The House and Senate are in session for three weeks before breaking for midterm elections. There are several outstanding legislative items that face significant hurdles before Election Day - 57 days away.
This week the House will consider 16 bills under suspension of the rules, including the Expediting Disaster Recovery Act (HR 5774), which after the declaration of a major disaster, authorizes the President to direct the Federal Emergency Management Agency (FEMA) to provide the federal assistance necessary to meet unmet needs as a result of such disaster. The House also will vote on the Wildfire Recovery Act (HR 1066), which authorizes FEMA to use funds appropriated for disaster relief to increase the federal cost share from the current 75 percent up to 100 percent for fire management assistance grants, at the agency’s discretion. The Senate will vote on several circuit court nominations.
The federal government is funded through September 30 at midnight. Over the next few weeks, Congress must finalize a stop-gap government funding package, known as a continuing resolution (CR). The latest negotiations between House and Senate leadership will extend government funding through December 16. Current discussion centers around permitting reform, an agreement originating from the Inflation Reduction Act (IRA) negotiations between Senator Joe Manchin (D-WV) and Senate Majority Leader Chuck Schumer (D-NY). This agreement was the tipping point for passage of the IRA and now takes center stage in negotiations around the CR. However, more than 70 House progressives wrote to House Speaker Nancy Pelosi (D-CA) expressing their concerns over permitting reform and urging the Speaker not to include the measure in a CR. The letter says legislation added to change permitting “attempts to short-circuit or undermine the law in the name of “reform” must be opposed.” Many believe the addition of the permitting reform, an issue crucial to Senator Manchin, would potentially threaten a shutdown of the federal government. Senator Manchin has called for a “pragmatic proposal,” while fellow Senator Bernie Sanders (D-VT) said he would vote against the funding bill. If Majority Leader Schumer chooses to forego securing all 50 Democrat votes, he would need to get help from Senate Republicans, a move that Senate Minority Leader Mitch McConnell (R-KY) says would likely only come with a “real permitting reform bill” authored by Senator Shelley Moore Capito (R-WV).

**Information provided**
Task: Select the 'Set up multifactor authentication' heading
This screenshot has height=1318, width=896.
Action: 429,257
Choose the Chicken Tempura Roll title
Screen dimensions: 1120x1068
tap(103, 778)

**Task goal**
In the congressional update, through what date would the latest House and Senate leadership negotiations extend government funding?

**Task output**
Through December 16.